In resolving the issues with expired secrets I’ve discovered that simply bringing down each of the nodes and allowing them to spin back up and auto-unseal has resolved the issue - snapshot backup is now working as expected. The vault operator step-down was super helpful in bringing down the master.

As far as this error goes I think Vault has some work to do. I’ve noted 3 mechanisms for creating snapshots with only 1 highlighting the issue with the snapshot and failing, and the other 2 methods generating binaries that were corrupt which I only discovered when attempting to restore.

  1. vault cli - shows the error
  2. vault UI - creates broken binary
  3. curl - creates broken binary

Would hurt so bad to realise the backups you’ve been taking are corrupt when you go to restore!

2 Likes

Hi @andrew.klimovski ,

Could you file a github issue for case (2) please? I don’t know how to make things better for curl, but we should be able to improve the UI.

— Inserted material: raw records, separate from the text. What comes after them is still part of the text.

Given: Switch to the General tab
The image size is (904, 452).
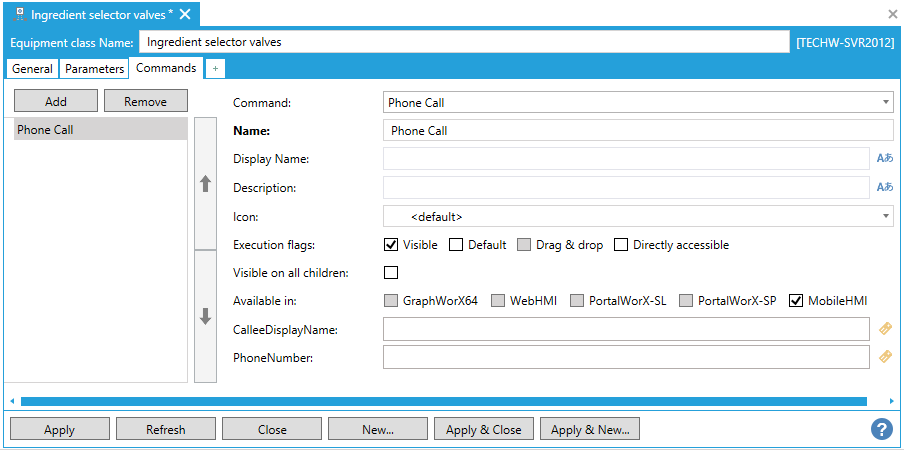Looking at the screenshot, I should 32,69.
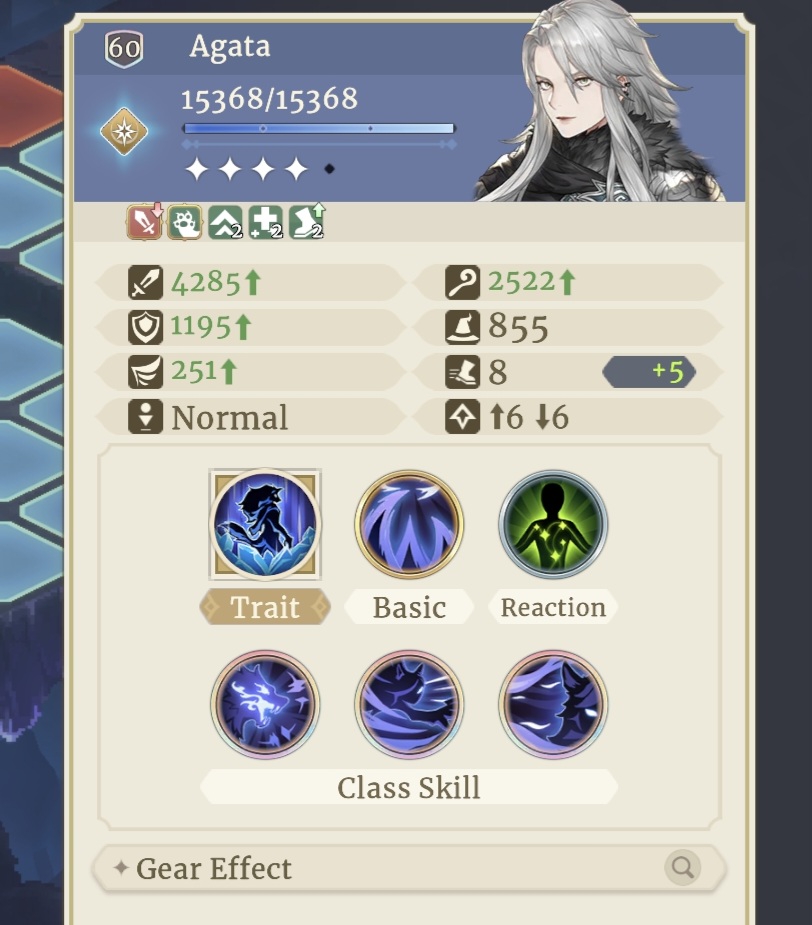Tap the diamond star class emblem

point(124,131)
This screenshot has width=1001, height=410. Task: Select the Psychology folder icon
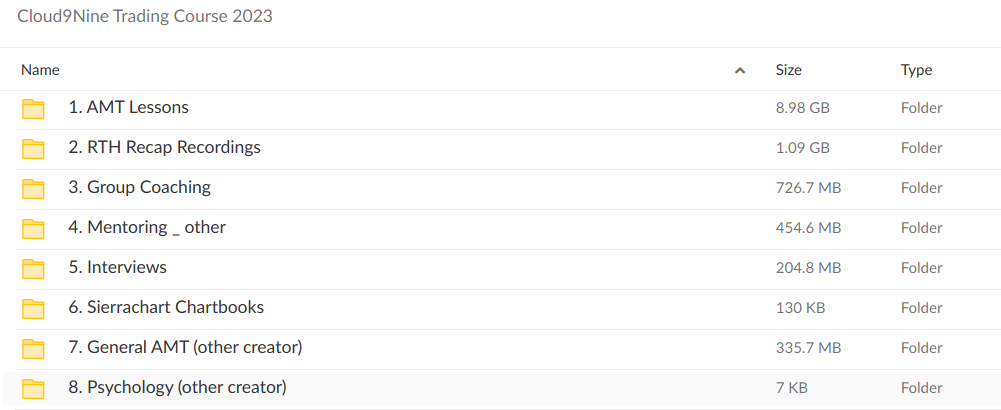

Going through the change notes it looks like this feature was rolled in to release v1.9.0, however my vault instance is on v1.8.X and CLI tool on v1.9.2 which is likely why we weren’t seeing any issues via the UI or curl. Once we’ve upgraded if we see the issue crop up again I’ll raise a ticket.

I was originally receiving this error due to one of the auto-unseal keys being expired.

Hmmm if your auto-unseal “token” expires, you’d end up with a sealed instance. That’s probably a bigger deal than your backup not running. :slight_smile:

There is a bug with snapshot save when running it from standby nodes.
This bug is tracked here: `vault operator raft snapshot save` and `restore` fail to handle redirection to the active node · Issue #15258 · hashicorp/vault · GitHub

The workaround at the moment is to run the snapshot from the active/leader node.
If you have consul DNS setup, you achieve this by doing:

VAULT_ADDR=https://active.vault.service.${dc}.consul:8200

2 Likes

Just was about to confirm it, when i run snapshot save on standby nodes, it says exactly Error taking the snapshot: incomplete snapshot, unable to read SHA256SUMS.sealed file, but when i run it on leader, it works as it should.

On the leader node I get

Error taking the snapshot: Error making API request.

URL: GET http://127.0.0.1:8200/v1/sys/storage/raft/snapshot
Code: 403. Errors:

* permission denied

but all other I get

Error taking the snapshot: incomplete snapshot, unable to read SHA256SUMS.sealed file

what is wrong here?

Hello

I would say, that you are using token, with wrong permissions to create snapshots on leader node regarding

Error taking the snapshot: Error making API request.

URL: GET http://127.0.0.1:8200/v1/sys/storage/raft/snapshot
Code: 403. Errors:

* permission denied

and regarding

Error taking the snapshot: incomplete snapshot, unable to read SHA256SUMS.sealed file

This seems to me, that this is default error message, when you are trying to create snapshot on stand-by node (not the leader node).

I’ve used to root token which generated after installation

Are you using de -dev mod ? (I see you use the http scheme). Perhaps it does not work with the -dev mode because it’s a in-memory storage, not raft.

It doesnt matter, if you use root token - if the node is not leader. The snapshot is available only on leaders.